*Extract provided*:
===============

Friday, October 8, 2010

No right to a lawyer during interrogation,Supreme Court rules - case summary below

R. v. Sinclair, 2010 SCC 35, just released, provides as follows:

After being arrested for murder, S was advised of his right to counsel, and twice spoke by telephone with a lawyer of his choice.  He was later interviewed by a police officer for several hours.  S stated on a number of occasions during the interview that he had nothing to say on matters touching the investigation and wished to speak to his lawyer again.  The officer confirmed that S had the right to choose whether to talk or not, however, he refused to allow S to consult with his lawyer again.  He also told S that he did not have the right to have his lawyer present during questioning.  The officer continued the conversation.  In time, S implicated himself in the murder.  At the end of the interview, the police placed S into a cell with an undercover officer.  While in the cell, S made further incriminating statements to that officer.  S later accompanied the police to the location where the victim had been killed and participated in a re‑enactment.  Following a voir dire, the trial judge ruled that the interview, the statements to the undercover officer, and the re‑enactment were admissible.  The trial judge found that the Crown had proven their voluntariness beyond a reasonable doubt, and that the police had not infringed S's rights as guaranteed by s. 10(b) of the Charter.  The Court of Appeal agreed.

The Supreme Court dismissed the appeal.

Section 10(b) of the Charter does not mandate the presence of defence counsel throughout a custodial interrogation.  Precedent is against this interpretation and the language of s. 10(b) does not appear to contemplate this requirement.  Moreover, the purpose of s. 10(b) does not demand the continued presence of counsel throughout the interview process.  In most cases, an initial warning, coupled with a reasonable opportunity to consult counsel when the detainee invokes the right, satisfies s. 10(b).  However, the police must give the detainee an additional opportunity to receive advice from counsel where developments in the course of the investigation make this necessary to serve the purpose underlying s. 10(b).

===============

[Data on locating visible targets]
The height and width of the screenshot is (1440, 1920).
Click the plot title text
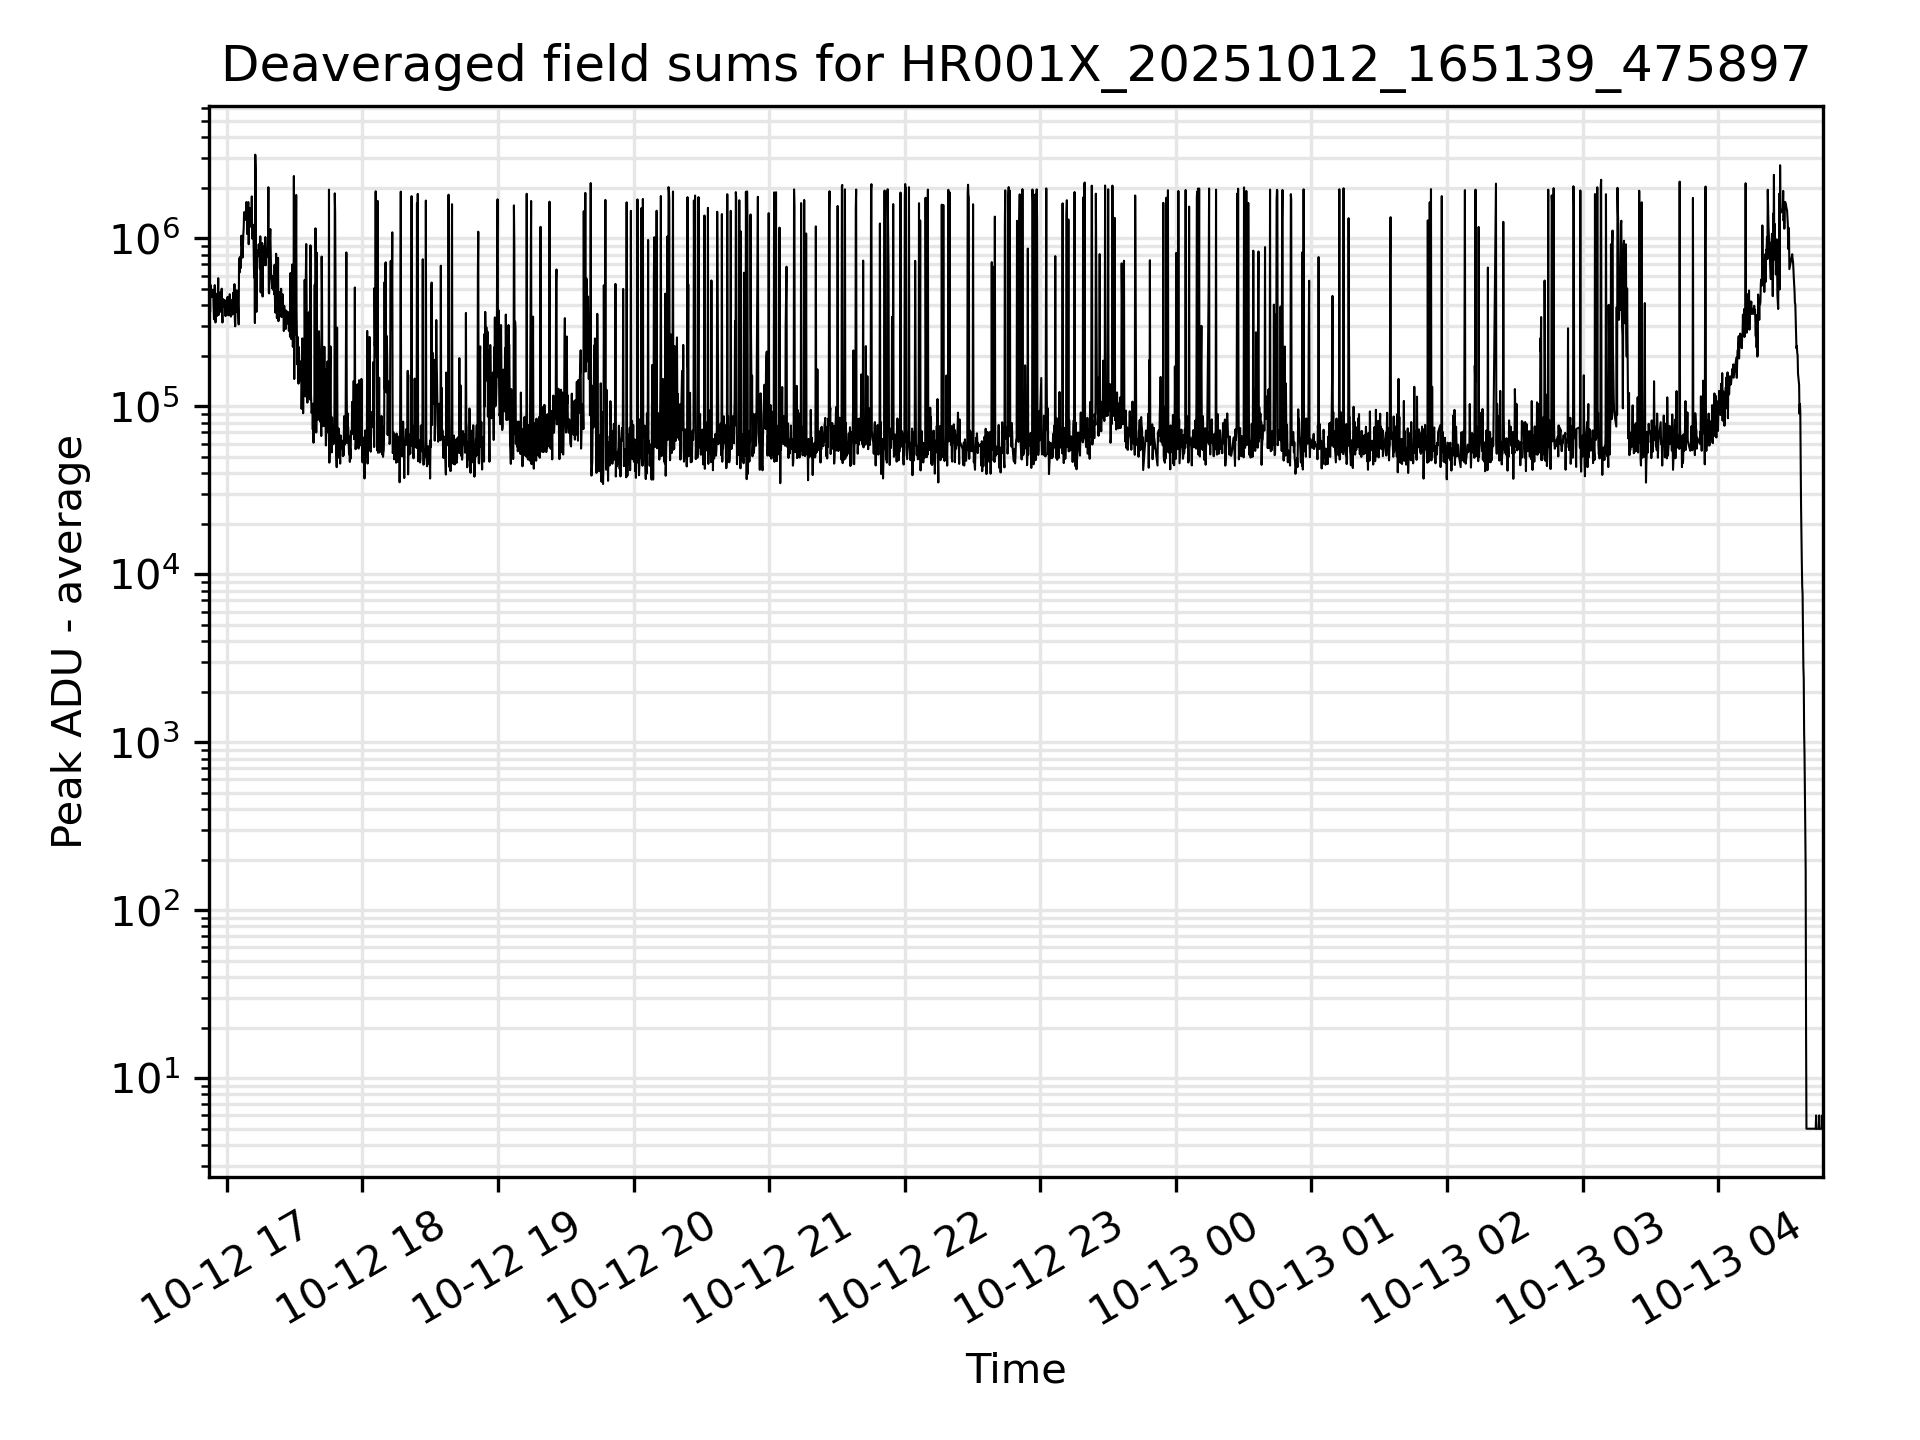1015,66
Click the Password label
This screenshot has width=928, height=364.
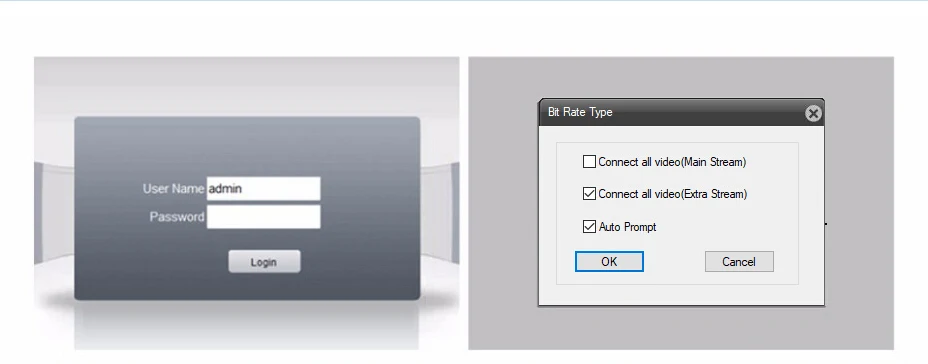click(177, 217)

===============

*Required task 1*:
In the case summary, how many times did S speak by telephone with a lawyer of his choice?
*Required task 2*:
Which items did the trial judge rule admissible, according to the case summary? List them all.
*Required task 3*:
Reproduce the case summary starting with "The Supreme Court" and going on through "purpose underlying s. 10(b).".

*Reply 1*:
Twice.

*Reply 2*:
- The interview
- The statements to the undercover officer
- The re‑enactment

*Reply 3*:
The Supreme Court dismissed the appeal.

Section 10(b) of the Charter does not mandate the presence of defence counsel throughout a custodial interrogation.  Precedent is against this interpretation and the language of s. 10(b) does not appear to contemplate this requirement.  Moreover, the purpose of s. 10(b) does not demand the continued presence of counsel throughout the interview process.  In most cases, an initial warning, coupled with a reasonable opportunity to consult counsel when the detainee invokes the right, satisfies s. 10(b).  However, the police must give the detainee an additional opportunity to receive advice from counsel where developments in the course of the investigation make this necessary to serve the purpose underlying s. 10(b).